According to the National Weather Service, the blizzard of 2015, or winter storm Juno, hit Rhode Island full force last week, bringing wind gusts of up to 52 mph in Newport, and freezing temperatures across the state. As if that was not enough, on Feb. 2 another storm blew in, dropping another 6 to 7 inches of snow in Kingston, and canceled class on Monday.
Facilities Director Jerome Sidio says URI is preparing itself for a long winter season.
“In January and February, we seem to get into these patterns,” said Sidio. “But it all comes down to literally forecasting the weather. At this rate, [the snow] seems to be more on the high side than the low side this year. Our concerns are increasing.”
According to Sidio, February is always the worst month for snow.
Last year was one of the costliest winters URI has seen in several years, he said. The plentiful, consistent snowfalls were enough to cost the University at least $20,000 in contractor fees alone to help clear the snow, and deplete salt, sand and magnesium chloride resources significantly. That figure does not include the cost of materials and manpower used from University funds and employees.
In the last two storms alone, the snowfall has cost URI about $37,240 in sand, magnesium-based ice melt, and rock salt. Facilities estimated they have already gone through 150 tons of salt, 10 tons of ice melt, and 15 tons of sand.
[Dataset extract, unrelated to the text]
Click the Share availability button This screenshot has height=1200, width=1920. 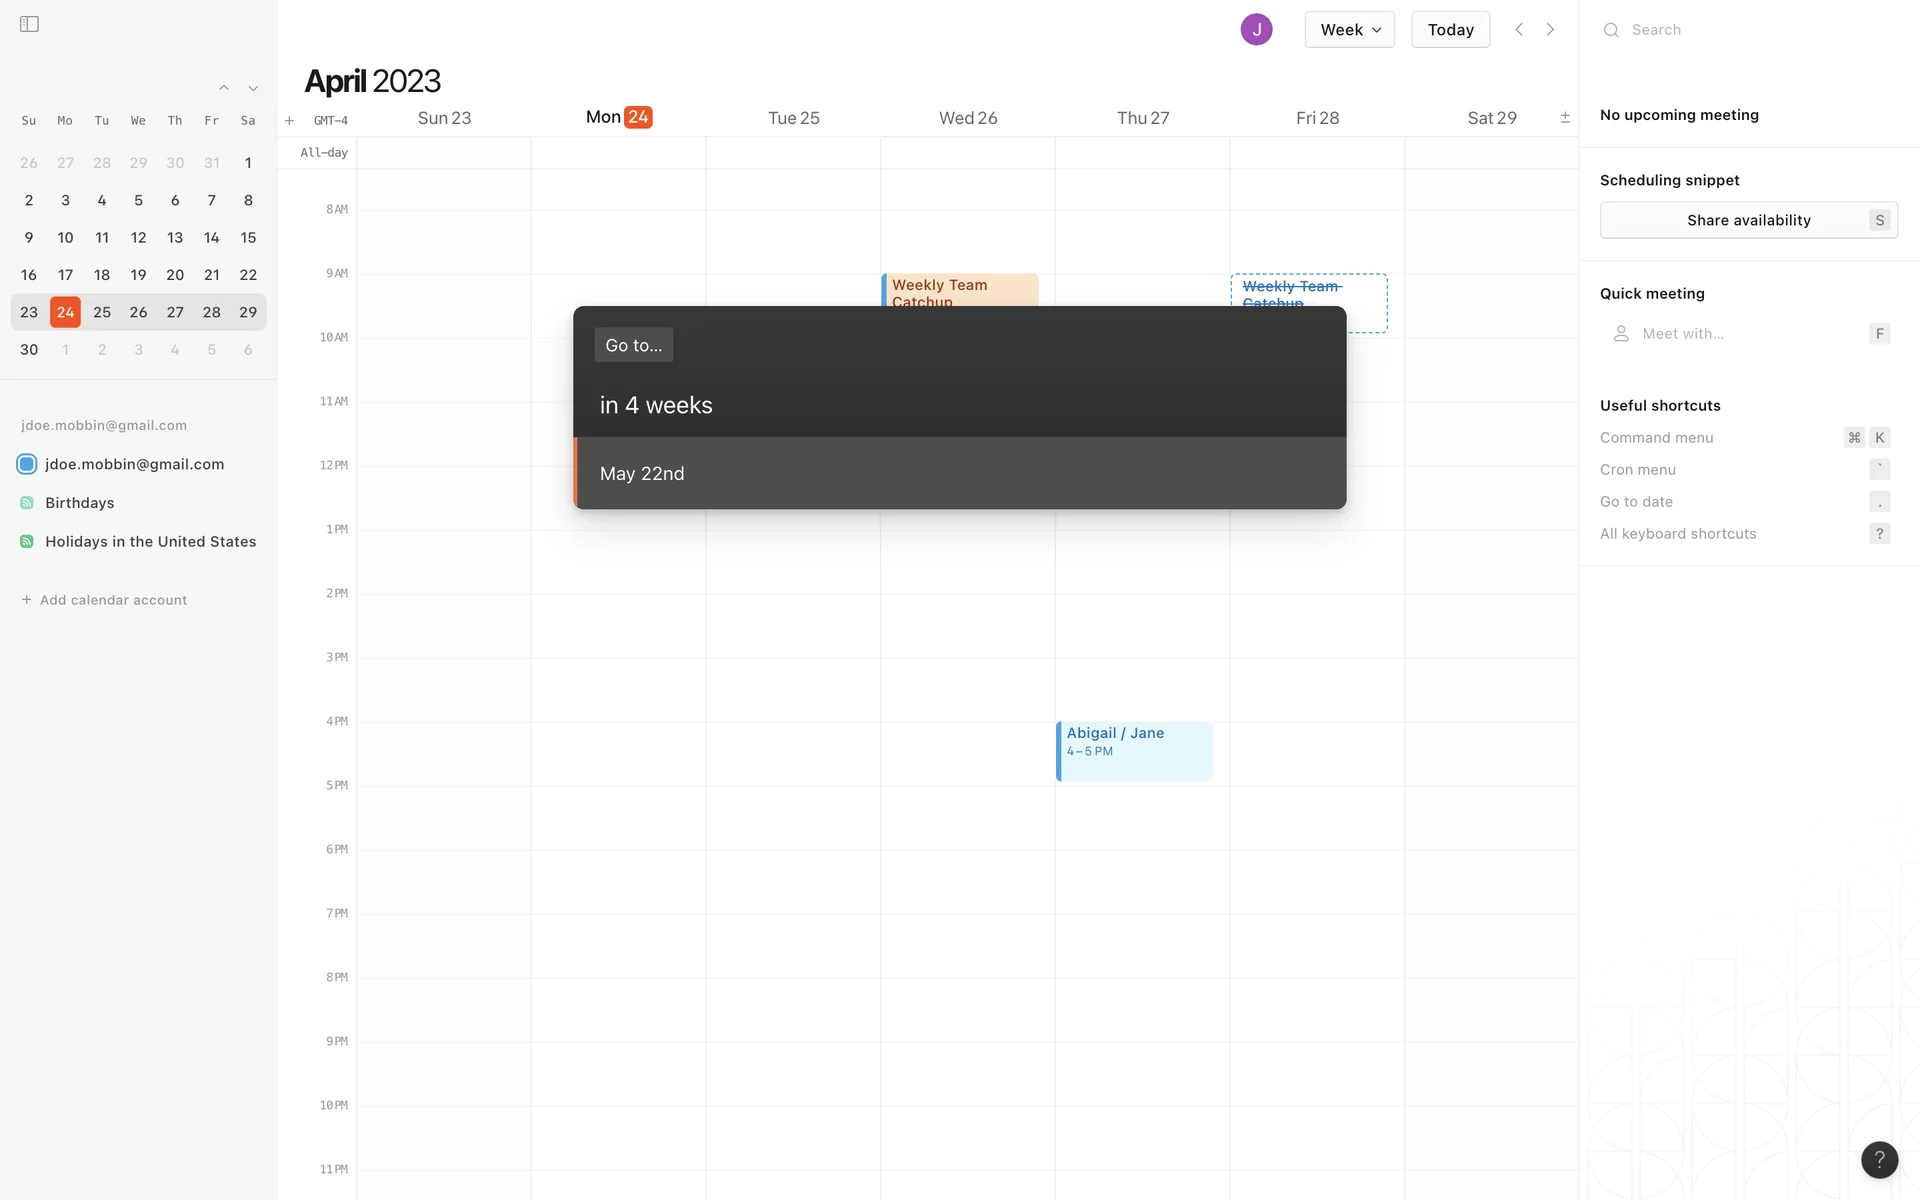(x=1748, y=220)
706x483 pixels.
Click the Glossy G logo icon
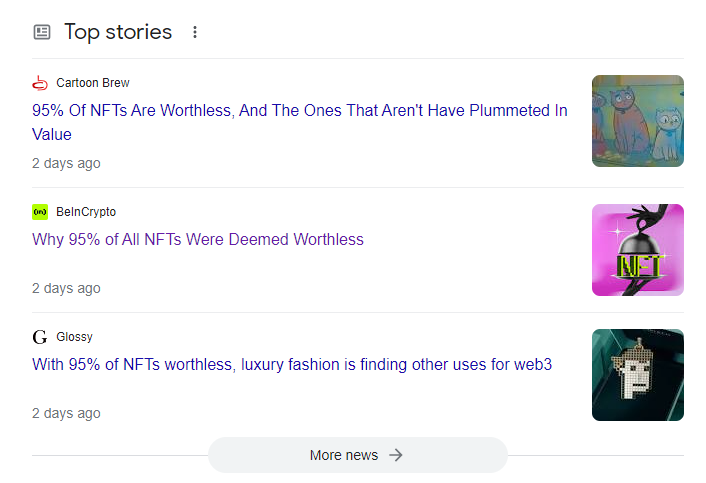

These materials alone are expensive, not to mention the facilities staff of about 30 University employees used to plow and spread these materials around campus. In occasions where there is extremely heavy snowfall, like Juno, the University also must hire outside contractors to clear the snow. For this particular storm, it cost them another $10,000.
The exact totals for materials and manpower was still being calculated before the Cigar’s publishing deadline, but Sidio said they must also factor in overtime pay, as workers must run plows and clean up non stop through the storms.
The money for cleaning up winter weather comes from a facilities budget that varies annually. For 2015, Sidio estimates that figure is closer to $8 million. Within those funds, $2 million is used specifically for groundskeeping. The University’s winter weather budget comes out of both groundskeeping and the main budget.
“In bad years with bad winters, it comes out of every pocket,” said Sidio.
If there is a state of emergency declared like there was during Juno, the University can file a claim to Federal Emergency Management Agency to get reimbursed for materials and labor used to clear the snow on campus, but it’s a process that can take about six months.
Let’s not forget, there’s more snow in the forecast. The National Weather Service predicts a good chance of snow starting Thursday and continuing on and off through Sunday.
Sidio and Athletic Grounds Manager Brian Boesch say they’ve reordered about $60,250 worth of sand, salt and magnesium supplies to help get them through the weekend, and begun repairs on the plows and trucks used for clearing snow and distributing sand and salt. Sidio says his team is resting up before the plows could start running this weekend.
“We’ve got a very good crew dedicated to snow removal on this campus,” he said.